The SBP is of the view that the amendments regarding flat tax rate of 35 percent for bank''s all incomes, 0.6 percent withholding tax on account to account transfer, and discrimination in super tax would be having negative bearing on both the banking industry as well as the government''s initiative to promote financial inclusion in the country. SBP''s views and recommendations in this regard are as under.

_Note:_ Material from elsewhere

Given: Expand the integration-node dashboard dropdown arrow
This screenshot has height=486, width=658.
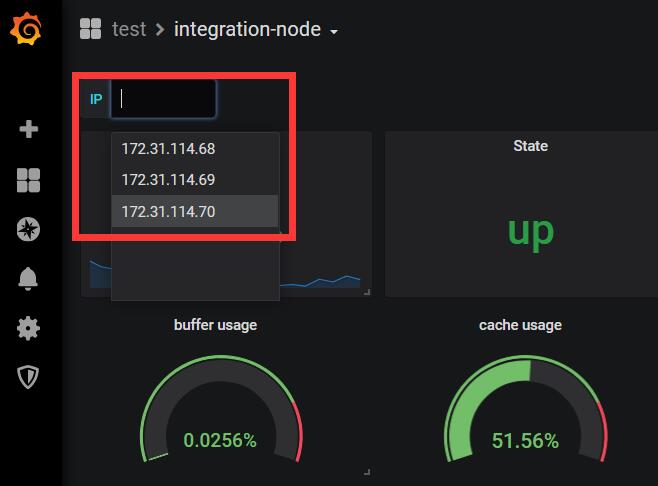Looking at the screenshot, I should pyautogui.click(x=334, y=31).
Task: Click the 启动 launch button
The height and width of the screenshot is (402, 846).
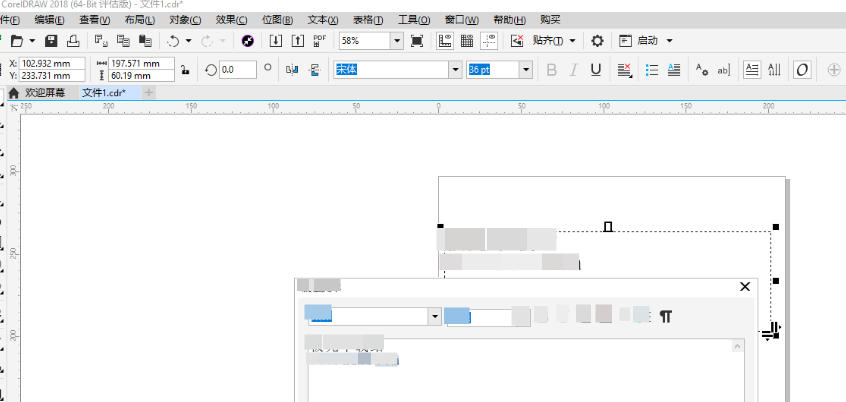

Firstly, the Finance Bill proposes to amend the scheme of taxation of banking companies whereby all incomes are subjected to a flat rate of tax at 35% as compared to the other corporate entities, which are subject to standard tax rate which discrete tax rates for various income streams. This imposition of higher and flat tax rate will discourage the investors from banking industry and raise financial fragility issue in the coming years. In addition to this, it would also dampen the banks'' investment activities and support they provide to the capital market, thus affecting the capital formation process in the economy. An outflow of capital from banking industry could also occur due to this differential tax regime for banks.

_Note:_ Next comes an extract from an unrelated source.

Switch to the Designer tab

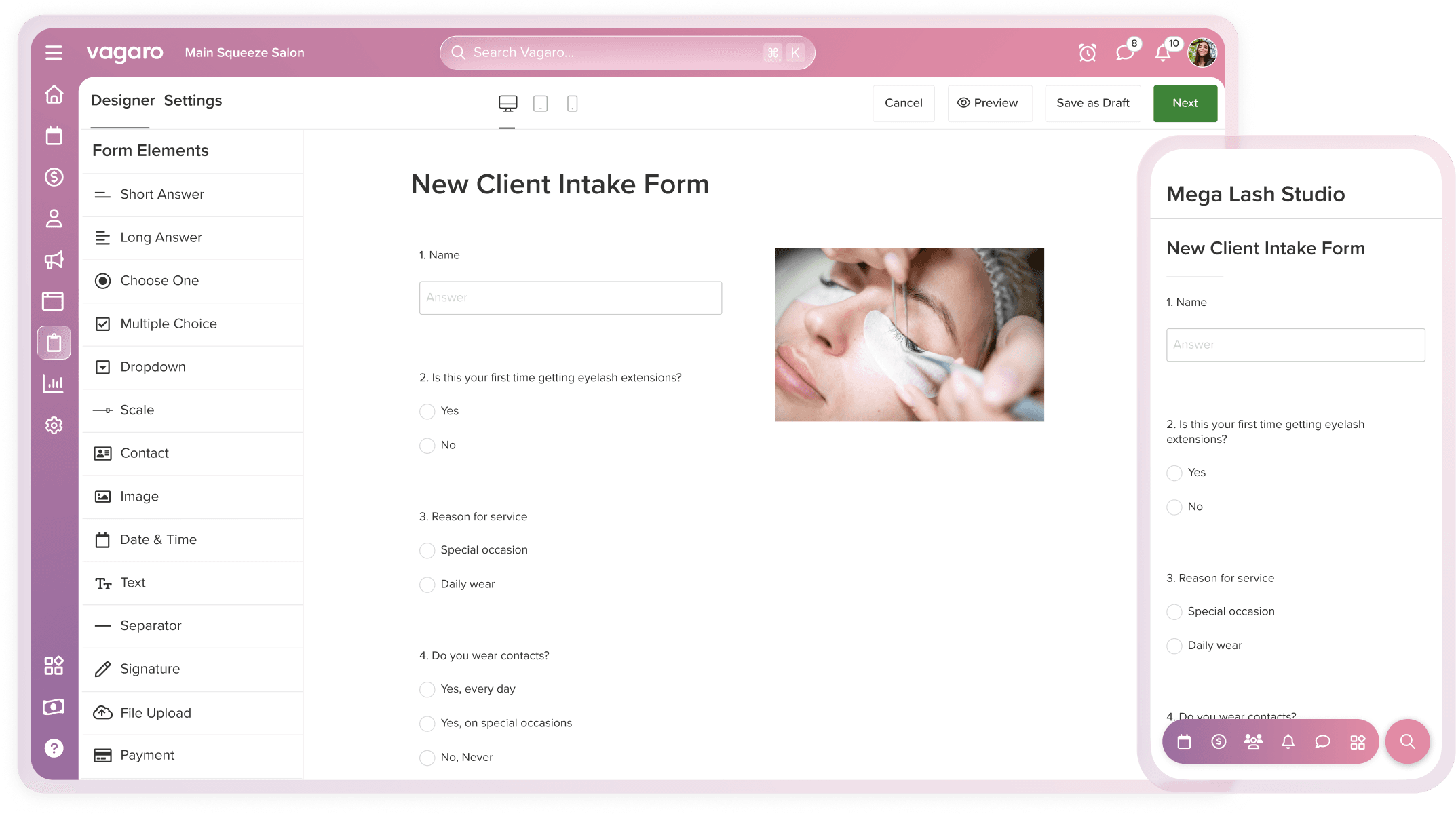pyautogui.click(x=123, y=100)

It is recommended that the imposition of flat tax may be withdrawn from the Finance Bill 2015 and the tax rate for banking companies be brought down to the similar rate which is applicable to other companies.
The Bill proposes every banking company be required to withhold tax at the rate of 0.6 percent of the value of transactions from a non-filer on all account to account transfers or transfers through banking instruments where the sum of total payments exceeds Rs 50,000 in a day except cash withdrawals. This new proposal is in addition to existing withholding tax (WHT) on cash withdrawals, which are already subject to WHT at 0.3 percent for filers and 0.5 for non-filers, where exceeding Rs.50,000 in a day. The proposed and the existing WHT in a way dissuade to customers away from banks and encourage the cash based transactions, thereby promoting informal economy and financial exclusion. Incidentally, it may be mentioned that according to World Bank Global index, only 13 percent of the Pakistan population has access to formal financial services that is quite low as compared to global standards and neighbouring countries.
It has been recommended that the new WHT may also be removed from Finance Bill 2015 as it would be detrimental to documented economy and may result in financial exclusion. SBP believe that instead of over reliance on inefficient mode of WHT, there is an earnest need to widen the tax net.